Judge Tosses Case Against Intel by Public Shareholders

A federal judge has tossed out a case pitting public shareholders against the largest computer-chip maker. The plaintiffs contended that they got a raw deal when an Intel Corp. subsidiary acquired a technology company.

By Toni Vranjes

        A federal judge has tossed out a case pitting public shareholders against the largest computer-chip maker.
        The plaintiffs contended that they got a raw deal when an Intel Corp. subsidiary acquired a technology company.
        U.S. District Judge Claudia Wilken earlier this month granted summary judgment for the defense in the case accusing Intel of making improper payments to three insiders to get them to tender their shares. Harris v. Intel Corp., C00-1528 (N.D. Cal. July 8, 2002).
        The case is one of a number of suits that have been filed over the past few years challenging tender offers under Section 14(d)(7) of the Securities Exchange Act of 1934 on the grounds that the transactions were discriminatory. This statute prohibits acquiring companies from paying insiders more for their stock than they shell out to public stockholders.
        Plaintiffs Edward Harris and two other shareholders brought the case against Intel, the company's subsidiary CWC Acquisition Corp., CWC President Susan A. Miller, and Intel Vice President and general counsel F. Thomas Dunlop Jr.
        The New York-based law firm Milberg Weiss Bershad Hynes & Lerach was lead counsel for the plaintiffs in the case, which the court declined to certify as a class action.

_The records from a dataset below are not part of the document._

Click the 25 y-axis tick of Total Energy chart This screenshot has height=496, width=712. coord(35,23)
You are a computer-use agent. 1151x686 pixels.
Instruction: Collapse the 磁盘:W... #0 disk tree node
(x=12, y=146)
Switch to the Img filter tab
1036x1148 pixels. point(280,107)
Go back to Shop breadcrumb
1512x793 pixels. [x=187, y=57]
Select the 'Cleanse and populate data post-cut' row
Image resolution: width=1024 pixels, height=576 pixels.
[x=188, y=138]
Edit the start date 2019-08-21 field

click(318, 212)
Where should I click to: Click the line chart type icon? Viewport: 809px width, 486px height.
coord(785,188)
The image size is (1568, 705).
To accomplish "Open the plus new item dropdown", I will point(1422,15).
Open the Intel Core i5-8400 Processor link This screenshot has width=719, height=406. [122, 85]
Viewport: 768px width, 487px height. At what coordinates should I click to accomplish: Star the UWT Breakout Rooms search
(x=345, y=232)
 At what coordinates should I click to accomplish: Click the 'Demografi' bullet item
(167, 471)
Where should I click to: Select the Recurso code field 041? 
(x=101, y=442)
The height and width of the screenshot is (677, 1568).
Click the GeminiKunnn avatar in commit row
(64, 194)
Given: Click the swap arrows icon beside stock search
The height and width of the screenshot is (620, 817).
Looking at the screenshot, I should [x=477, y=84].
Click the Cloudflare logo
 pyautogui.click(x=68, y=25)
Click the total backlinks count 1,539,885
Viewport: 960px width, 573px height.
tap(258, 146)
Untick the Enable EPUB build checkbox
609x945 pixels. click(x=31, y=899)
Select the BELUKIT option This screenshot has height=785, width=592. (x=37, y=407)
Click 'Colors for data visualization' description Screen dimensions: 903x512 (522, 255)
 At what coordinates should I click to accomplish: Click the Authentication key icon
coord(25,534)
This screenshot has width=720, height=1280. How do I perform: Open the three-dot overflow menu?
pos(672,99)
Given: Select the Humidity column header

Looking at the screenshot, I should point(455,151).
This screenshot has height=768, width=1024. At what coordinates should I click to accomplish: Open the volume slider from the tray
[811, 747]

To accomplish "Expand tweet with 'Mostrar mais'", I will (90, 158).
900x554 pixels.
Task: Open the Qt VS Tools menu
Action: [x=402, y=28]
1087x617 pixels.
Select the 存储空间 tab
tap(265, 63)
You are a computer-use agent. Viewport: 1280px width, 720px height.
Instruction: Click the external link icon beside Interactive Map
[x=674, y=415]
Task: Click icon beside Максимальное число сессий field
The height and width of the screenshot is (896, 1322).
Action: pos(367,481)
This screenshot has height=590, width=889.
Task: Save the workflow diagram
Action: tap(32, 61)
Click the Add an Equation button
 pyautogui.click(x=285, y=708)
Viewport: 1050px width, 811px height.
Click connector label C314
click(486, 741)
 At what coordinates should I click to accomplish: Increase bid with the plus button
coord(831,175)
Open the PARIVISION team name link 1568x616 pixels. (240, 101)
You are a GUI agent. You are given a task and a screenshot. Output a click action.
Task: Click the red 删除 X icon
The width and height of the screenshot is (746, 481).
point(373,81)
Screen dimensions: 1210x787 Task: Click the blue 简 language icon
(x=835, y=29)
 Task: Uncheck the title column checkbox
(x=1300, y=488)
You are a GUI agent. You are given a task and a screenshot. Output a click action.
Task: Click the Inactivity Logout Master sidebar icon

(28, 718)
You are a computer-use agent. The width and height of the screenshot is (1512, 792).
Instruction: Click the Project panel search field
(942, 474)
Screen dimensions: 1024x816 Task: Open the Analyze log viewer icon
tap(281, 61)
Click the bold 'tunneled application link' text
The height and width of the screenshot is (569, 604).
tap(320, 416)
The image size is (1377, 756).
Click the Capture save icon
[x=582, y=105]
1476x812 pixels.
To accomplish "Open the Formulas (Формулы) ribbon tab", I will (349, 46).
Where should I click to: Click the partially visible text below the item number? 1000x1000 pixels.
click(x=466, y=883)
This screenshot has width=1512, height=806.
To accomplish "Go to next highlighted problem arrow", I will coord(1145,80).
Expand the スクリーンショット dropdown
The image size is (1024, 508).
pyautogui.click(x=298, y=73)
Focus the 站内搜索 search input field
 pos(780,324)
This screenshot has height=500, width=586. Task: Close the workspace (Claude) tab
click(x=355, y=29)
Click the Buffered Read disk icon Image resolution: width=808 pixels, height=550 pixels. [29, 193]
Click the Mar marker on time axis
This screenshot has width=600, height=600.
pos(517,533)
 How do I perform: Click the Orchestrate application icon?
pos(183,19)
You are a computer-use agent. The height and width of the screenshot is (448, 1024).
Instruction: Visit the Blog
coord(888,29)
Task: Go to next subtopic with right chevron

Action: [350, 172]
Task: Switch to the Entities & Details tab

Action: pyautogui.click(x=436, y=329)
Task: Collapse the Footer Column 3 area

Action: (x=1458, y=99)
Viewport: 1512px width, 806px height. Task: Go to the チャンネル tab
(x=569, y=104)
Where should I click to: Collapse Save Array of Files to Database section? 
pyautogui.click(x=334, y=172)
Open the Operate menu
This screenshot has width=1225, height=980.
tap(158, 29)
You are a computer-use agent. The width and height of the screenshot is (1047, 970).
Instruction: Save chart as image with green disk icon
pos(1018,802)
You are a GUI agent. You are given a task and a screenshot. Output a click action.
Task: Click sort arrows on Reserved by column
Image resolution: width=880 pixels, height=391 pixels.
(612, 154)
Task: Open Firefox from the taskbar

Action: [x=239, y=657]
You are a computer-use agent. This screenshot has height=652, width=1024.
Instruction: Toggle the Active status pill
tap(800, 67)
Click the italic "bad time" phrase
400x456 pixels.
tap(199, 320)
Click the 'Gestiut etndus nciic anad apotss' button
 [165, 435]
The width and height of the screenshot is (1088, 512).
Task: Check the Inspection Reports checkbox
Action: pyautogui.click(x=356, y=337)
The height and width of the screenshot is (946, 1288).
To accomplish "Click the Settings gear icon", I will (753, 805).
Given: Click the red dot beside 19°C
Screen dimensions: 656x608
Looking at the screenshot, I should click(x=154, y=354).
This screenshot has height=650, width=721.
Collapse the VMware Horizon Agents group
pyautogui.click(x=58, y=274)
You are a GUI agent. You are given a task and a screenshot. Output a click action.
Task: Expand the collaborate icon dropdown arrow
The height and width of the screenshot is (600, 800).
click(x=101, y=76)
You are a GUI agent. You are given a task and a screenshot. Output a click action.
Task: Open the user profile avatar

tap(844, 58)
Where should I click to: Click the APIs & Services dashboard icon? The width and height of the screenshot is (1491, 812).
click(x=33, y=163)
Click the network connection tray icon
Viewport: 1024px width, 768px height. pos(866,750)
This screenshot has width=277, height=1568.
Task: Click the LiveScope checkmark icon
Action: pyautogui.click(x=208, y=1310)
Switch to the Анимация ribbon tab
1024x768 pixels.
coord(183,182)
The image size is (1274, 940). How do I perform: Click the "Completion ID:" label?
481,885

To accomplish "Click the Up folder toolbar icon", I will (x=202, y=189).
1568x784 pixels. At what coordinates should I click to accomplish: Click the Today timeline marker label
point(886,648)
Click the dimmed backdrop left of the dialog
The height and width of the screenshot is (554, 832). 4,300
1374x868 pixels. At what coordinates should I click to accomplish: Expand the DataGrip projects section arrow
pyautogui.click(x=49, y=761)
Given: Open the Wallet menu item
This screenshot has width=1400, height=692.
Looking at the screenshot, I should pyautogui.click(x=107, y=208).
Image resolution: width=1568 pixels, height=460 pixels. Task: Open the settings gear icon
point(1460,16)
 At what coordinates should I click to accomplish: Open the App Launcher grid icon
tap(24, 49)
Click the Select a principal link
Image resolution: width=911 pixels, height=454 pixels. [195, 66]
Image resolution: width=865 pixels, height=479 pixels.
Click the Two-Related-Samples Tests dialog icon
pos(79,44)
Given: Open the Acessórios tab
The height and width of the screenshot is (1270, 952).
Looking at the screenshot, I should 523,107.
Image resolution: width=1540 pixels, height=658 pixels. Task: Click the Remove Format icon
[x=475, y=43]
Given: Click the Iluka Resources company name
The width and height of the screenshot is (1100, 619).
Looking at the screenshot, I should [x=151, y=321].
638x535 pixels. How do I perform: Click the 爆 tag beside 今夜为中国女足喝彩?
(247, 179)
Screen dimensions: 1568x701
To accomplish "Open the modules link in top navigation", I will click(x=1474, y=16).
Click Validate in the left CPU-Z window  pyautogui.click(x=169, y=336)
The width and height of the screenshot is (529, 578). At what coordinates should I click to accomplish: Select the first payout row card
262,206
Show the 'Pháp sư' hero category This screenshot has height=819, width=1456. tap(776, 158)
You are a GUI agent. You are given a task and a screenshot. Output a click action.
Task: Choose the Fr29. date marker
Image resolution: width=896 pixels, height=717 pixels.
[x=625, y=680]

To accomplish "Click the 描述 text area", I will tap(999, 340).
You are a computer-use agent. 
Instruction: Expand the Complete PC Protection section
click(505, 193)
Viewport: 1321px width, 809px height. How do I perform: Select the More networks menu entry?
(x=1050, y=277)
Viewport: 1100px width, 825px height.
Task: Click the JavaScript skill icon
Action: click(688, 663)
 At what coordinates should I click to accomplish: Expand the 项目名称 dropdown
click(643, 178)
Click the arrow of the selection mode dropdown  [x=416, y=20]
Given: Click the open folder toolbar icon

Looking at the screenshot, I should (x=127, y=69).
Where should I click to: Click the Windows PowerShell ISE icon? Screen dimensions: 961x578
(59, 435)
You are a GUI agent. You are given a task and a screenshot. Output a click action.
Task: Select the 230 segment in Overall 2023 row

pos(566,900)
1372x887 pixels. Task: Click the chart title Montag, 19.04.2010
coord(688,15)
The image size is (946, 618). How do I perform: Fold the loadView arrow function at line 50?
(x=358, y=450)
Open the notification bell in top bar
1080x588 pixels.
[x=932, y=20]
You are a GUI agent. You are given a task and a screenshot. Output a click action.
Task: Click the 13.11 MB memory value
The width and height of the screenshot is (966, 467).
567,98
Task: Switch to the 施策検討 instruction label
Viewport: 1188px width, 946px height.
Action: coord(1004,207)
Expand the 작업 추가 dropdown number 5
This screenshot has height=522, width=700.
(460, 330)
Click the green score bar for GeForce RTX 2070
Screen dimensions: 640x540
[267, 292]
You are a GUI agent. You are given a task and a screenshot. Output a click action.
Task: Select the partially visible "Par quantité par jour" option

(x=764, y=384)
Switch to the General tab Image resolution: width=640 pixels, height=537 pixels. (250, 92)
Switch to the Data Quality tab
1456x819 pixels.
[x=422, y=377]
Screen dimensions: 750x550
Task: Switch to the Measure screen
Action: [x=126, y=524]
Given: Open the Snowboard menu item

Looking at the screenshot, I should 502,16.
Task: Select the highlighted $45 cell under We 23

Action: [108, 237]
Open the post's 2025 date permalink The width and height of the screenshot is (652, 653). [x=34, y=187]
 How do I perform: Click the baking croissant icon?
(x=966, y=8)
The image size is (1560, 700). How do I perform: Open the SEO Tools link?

Patrick Coughlin, a San Francisco partner at Milberg Weiss, didn't return several calls seeking comment.
        In November 1999, the Intel subsidiary acquired DSP Communications Inc., which develops technology for wireless phones. The plaintiffs allege that Intel made extra payments to the three DSP executives for their shares, payments that the company didn't provide to other shareholders. The payments include bonuses totaling at least $10 million for the executives, Davidi Gilo, David Aber and Stephen P. Pezzola.
        But the defendants contend that the payments were part of a pre-existing bonus plan intended to keep senior DSP management in place during a change of control.
        "The judge applied existing 9th Circuit authority and concluded that the plaintiffs were unable to establish that the executive bonus payments, severance agreements and covenants not to compete were intended to induce insiders to tender their shares," says Martin C. Washton, a Los Angeles partner at Gibson, Dunn & Crutcher who represented the defendants.
        "The court concluded that the payments were not payments for their stock but payments for their various employment-related obligations and benefits," Washton says.
        Intel first learned of DSP's bonus plan during routine due diligence on Oct. 9, 1999, six days after Intel and DSP agreed in principle on the price for the tender offer, according to Steven J. Johnson, a Palo Alto special counsel at Gibson Dunn who also worked on the case.
        It's not uncommon for companies to establish compensation plans that provide bonuses to insiders who remain with a company during a change in control, according to Washton.
        "If a senior executive knows he will lose his job if a merger occurs and he doesn't have protection in an agreement, he may leave, and if he leaves, he may leave a big hole in the management structure," Washton says.
        "The goal is to make sure the company can be sold as a going concern. It's difficult to sell a company as a going concern if key personnel are leaving at the time when it's trying to sell the business," he adds.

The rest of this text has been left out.